Toward Reproducing Network Research Results Using Large Language Models
This addresses the time-consuming and error-prone process of reproducing network research for academia and industry, though it is incremental as it builds on existing LLM capabilities.
The paper tackles the problem of reproducing network research results by proposing the use of large language models (LLMs) like ChatGPT to automate manual implementation, demonstrating feasibility through a small-scale experiment where four students reproduced networking systems.
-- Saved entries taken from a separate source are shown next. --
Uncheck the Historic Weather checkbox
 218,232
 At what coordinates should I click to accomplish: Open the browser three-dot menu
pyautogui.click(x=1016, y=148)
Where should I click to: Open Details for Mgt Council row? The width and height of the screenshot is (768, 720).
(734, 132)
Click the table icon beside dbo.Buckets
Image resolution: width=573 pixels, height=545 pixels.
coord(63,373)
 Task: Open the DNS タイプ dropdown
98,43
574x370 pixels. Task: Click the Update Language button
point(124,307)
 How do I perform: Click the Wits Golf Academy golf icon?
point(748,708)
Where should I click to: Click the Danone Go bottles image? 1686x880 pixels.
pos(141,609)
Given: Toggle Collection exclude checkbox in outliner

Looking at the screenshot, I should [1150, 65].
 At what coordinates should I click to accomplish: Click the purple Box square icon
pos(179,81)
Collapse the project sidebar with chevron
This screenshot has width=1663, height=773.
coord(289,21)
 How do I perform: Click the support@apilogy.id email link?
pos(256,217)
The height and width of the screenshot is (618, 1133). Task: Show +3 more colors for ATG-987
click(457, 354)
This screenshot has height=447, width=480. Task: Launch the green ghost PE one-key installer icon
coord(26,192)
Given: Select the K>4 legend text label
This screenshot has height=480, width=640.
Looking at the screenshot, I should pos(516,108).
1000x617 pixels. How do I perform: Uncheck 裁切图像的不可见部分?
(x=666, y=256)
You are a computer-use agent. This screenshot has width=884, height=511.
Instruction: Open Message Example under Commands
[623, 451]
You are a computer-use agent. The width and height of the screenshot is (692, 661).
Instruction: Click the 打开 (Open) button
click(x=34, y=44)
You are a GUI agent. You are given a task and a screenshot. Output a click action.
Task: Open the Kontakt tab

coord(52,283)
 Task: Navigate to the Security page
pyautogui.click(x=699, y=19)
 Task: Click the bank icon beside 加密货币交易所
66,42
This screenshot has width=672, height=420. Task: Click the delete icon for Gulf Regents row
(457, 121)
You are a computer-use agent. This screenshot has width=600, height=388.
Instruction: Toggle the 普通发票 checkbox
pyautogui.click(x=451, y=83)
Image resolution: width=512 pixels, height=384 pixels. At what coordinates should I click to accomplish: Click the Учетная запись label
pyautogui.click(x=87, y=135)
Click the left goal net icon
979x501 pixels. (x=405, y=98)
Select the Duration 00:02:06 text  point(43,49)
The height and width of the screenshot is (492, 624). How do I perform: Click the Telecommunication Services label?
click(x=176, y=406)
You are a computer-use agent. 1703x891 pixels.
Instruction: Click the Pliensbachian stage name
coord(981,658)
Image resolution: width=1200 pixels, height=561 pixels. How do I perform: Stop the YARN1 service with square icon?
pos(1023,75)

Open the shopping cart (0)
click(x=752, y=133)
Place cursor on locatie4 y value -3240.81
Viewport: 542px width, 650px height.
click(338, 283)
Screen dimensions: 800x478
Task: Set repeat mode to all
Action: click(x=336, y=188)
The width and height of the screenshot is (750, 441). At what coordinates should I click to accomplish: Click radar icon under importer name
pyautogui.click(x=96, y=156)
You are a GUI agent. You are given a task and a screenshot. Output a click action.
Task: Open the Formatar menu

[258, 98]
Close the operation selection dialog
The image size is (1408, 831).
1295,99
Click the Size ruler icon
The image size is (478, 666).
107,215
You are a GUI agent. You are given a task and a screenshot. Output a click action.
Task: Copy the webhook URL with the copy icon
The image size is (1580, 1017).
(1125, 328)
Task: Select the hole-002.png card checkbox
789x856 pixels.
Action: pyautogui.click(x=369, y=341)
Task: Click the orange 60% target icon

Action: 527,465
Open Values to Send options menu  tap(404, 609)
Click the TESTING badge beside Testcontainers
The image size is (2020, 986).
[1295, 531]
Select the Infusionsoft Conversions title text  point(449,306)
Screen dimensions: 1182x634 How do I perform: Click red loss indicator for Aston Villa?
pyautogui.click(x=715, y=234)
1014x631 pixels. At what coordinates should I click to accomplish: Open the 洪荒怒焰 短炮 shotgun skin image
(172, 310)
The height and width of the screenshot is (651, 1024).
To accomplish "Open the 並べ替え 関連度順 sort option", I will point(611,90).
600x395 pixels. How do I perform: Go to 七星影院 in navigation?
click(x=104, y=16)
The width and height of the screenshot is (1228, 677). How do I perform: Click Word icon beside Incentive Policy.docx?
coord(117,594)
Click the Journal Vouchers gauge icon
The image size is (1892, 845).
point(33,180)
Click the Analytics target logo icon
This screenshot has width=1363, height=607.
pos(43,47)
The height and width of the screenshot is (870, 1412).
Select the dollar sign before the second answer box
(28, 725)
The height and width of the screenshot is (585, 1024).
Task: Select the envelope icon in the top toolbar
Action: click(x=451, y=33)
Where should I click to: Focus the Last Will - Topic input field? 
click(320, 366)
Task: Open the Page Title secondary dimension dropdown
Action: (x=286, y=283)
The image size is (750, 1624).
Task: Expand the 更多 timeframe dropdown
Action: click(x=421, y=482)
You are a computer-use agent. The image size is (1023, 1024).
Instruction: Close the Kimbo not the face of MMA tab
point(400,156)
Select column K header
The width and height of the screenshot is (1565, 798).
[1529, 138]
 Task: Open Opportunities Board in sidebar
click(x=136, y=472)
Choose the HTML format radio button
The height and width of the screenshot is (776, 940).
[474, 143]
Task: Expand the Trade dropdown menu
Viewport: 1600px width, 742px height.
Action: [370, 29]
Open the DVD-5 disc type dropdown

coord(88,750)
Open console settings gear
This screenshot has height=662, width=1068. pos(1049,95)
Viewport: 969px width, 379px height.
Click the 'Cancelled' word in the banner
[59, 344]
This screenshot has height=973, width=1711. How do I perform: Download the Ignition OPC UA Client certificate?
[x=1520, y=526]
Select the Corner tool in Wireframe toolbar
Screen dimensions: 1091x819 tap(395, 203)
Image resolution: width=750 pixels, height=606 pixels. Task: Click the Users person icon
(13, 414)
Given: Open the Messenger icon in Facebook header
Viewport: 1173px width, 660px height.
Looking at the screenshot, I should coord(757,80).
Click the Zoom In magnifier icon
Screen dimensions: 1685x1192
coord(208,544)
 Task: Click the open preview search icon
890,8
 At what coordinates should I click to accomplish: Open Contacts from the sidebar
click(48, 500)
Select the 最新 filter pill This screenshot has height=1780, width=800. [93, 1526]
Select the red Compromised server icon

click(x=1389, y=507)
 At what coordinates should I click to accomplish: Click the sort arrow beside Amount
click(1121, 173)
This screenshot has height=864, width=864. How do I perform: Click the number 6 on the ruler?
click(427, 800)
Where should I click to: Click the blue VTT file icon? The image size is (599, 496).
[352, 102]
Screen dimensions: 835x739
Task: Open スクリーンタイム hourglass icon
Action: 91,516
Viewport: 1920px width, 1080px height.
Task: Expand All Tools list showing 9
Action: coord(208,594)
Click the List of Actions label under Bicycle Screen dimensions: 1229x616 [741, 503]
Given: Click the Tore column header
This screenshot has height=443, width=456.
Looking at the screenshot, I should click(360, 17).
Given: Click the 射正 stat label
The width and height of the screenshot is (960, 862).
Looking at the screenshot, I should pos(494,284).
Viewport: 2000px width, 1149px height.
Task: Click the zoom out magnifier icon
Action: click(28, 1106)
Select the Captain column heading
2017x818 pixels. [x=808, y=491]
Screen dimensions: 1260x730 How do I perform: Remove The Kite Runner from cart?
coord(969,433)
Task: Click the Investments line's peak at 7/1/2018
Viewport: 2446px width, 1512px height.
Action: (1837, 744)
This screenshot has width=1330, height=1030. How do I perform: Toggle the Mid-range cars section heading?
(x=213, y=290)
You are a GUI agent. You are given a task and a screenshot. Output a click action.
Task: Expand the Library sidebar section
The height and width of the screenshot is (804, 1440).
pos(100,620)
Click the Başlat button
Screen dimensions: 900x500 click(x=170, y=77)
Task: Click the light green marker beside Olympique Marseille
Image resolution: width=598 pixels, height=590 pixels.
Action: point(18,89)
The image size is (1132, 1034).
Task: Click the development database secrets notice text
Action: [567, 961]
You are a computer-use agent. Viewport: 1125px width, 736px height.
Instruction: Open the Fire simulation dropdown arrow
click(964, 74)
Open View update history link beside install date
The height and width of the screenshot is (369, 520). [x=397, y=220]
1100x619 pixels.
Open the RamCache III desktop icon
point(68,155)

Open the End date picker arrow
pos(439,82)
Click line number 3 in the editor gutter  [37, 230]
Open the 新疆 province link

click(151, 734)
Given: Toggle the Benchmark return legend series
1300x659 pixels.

Reproducing research results in the networking community is important for both academia and industry. The current best practice typically resorts to three approaches: (1) looking for publicly available prototypes; (2) contacting the authors to get a private prototype; and (3) manually implementing a prototype following the description of the publication. However, most published network research does not have public prototypes and private prototypes are hard to get. As such, most reproducing efforts are spent on manual implementation based on the publications, which is both time and labor consuming and error-prone. In this paper, we boldly propose reproducing network research results using the emerging large language models (LLMs). In particular, we first prove its feasibility with a small-scale experiment, in which four students with essential networking knowledge each reproduces a different networking system published in prominent conferences and journals by prompt engineering ChatGPT. We report the experiment's observations and lessons and discuss future open research questions of this proposal. This work raises no ethical issue.